Chez Etienne et Claire

Accompagné de mon ami Jérôme, nous arrivons par la montagne et les lavandes, à la ferme de La Louine, en Barnave, chez Claire et Etienne.

Adossée à la montagne, l’ancienne magnanerie, haut lieu de faire et de savoirs multiples, m’accueille ce soir pour une promenade de mots autour du monde des herbes et des arbres. J’avais rencontré Claire Montesinos sur son stand du marché de Die il y a quelques semaines, et le contact avait été si simple, si limpide. Etonnant comme la plupart des gens qui vivent vraiment dans cette « culture » (à tous les sens du terme) des plantes, passionnés et humbles à la fois, vous ouvrent leur maison, leur lieu de vie et de labeur, pour peu qu’on sache respecter leur façon de faire, leur parcours, leur singularité!

C’est pour moi un grand plaisir et une secrète fierté d’être accueilli dans l’antre de ces alchimistes, qui depuis des années, cultivent, aiment, et extraient la quintessence des plantes dans une démarche toute empreinte de qualité et de vérité.

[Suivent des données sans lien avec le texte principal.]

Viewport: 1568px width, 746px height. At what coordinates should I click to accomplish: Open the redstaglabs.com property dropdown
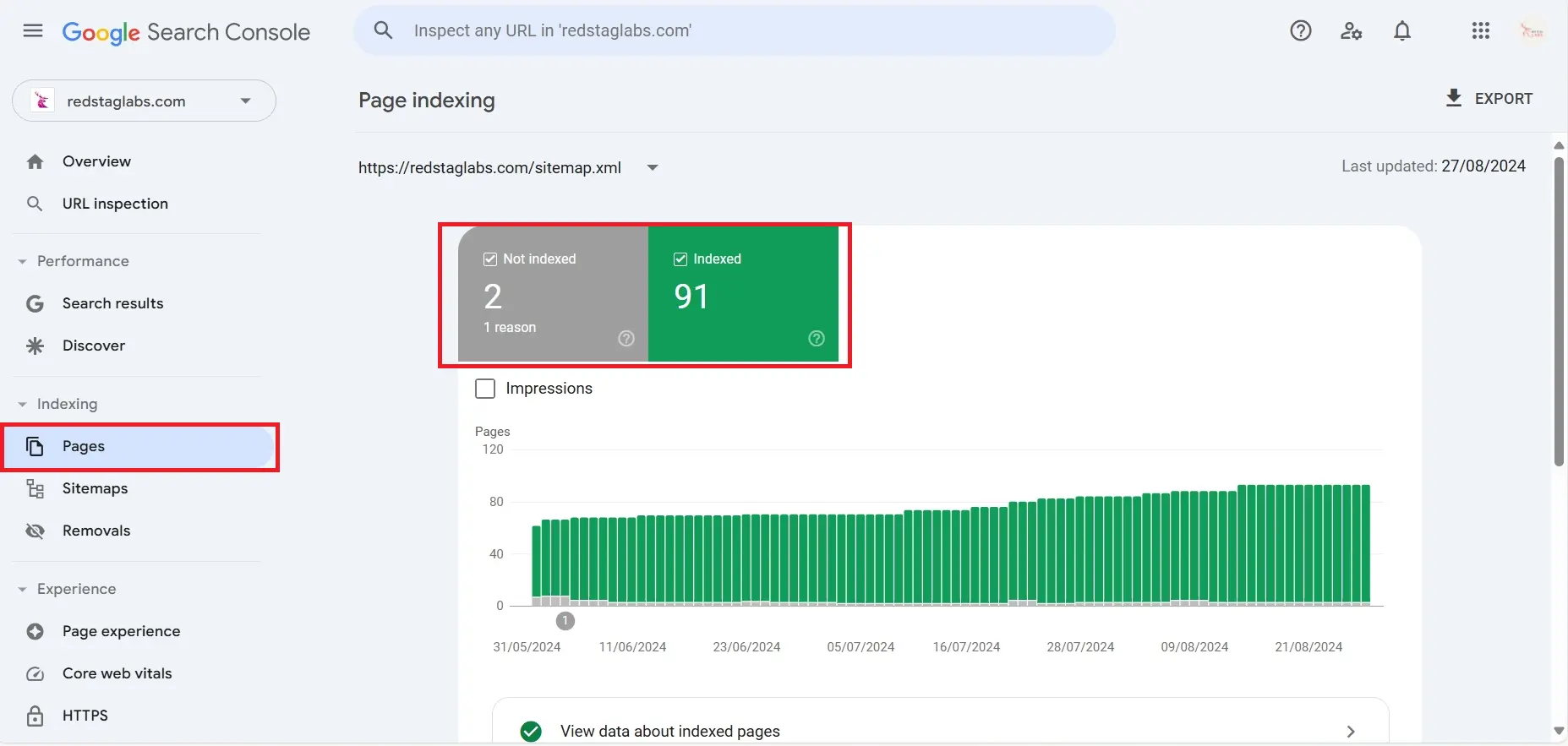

Etienne me raconte la cueillette de la lavande sauvage par les anciens sur les pentes du col de Menée, me parle de la couleur bleue des yeux de celui qui a l’a maintenue ici, dans le Diois, - il faudra que je retrouve son nom- et je découvre l’histoire de ces personnages admirables, extravagants de travail et d’audace, qui ont transmis dans leur territoire les techniques et la connaissance, alors que le fracas de l’économie, les transports, la concurrence, allaient bouleverser le monde. Je connais aujourd’hui, dans les massifs, encore quelques-uns de ces cueilleurs engagés, ces « fous des montagnes » au regard clair qui tiennent haut leur activité, et se battent avec tant de difficultés pour en vivre. Ce sont des êtres souvent exceptionnels et silencieux, et je suis fier d’avoir parfois appris auprès d’eux quelques bribes de leur expérience, moi dont le savoir vient le plus souvent des livres. Qui n’a jamais cueilli les perles d’aubépine sur les jeunes rameaux, n’a pas éprouvé la juste sensation, entre ses trois doigts, que provoque l’effeuillage de la tige avec la force exacte, juste assez pour cueillir, pas trop pour respecter la branche, n’a pas vraiment ressenti la Nature.

En ce lieu propice, je me dois parler aux spectateurs des arbres, de leurs histoires, de leurs pouvoirs, comment les hommes les ont vénérés, craint, utilisés, chantés, et c’est pour moi à chaque fois une intense jubilation que de rendre au public tout ce que j’ai eu la chance d’apprendre depuis mes jeunes années. Je ne suis pas un expert en botanique, je ne suis qu’un colporteur de mots, un bonimenteur d’almanach, un agitateur de feuillets et de feuillages, un raccommodeur du monde qui s’enfuit. Et, dans cette foire aux illusions gagnées, le public me donne tant.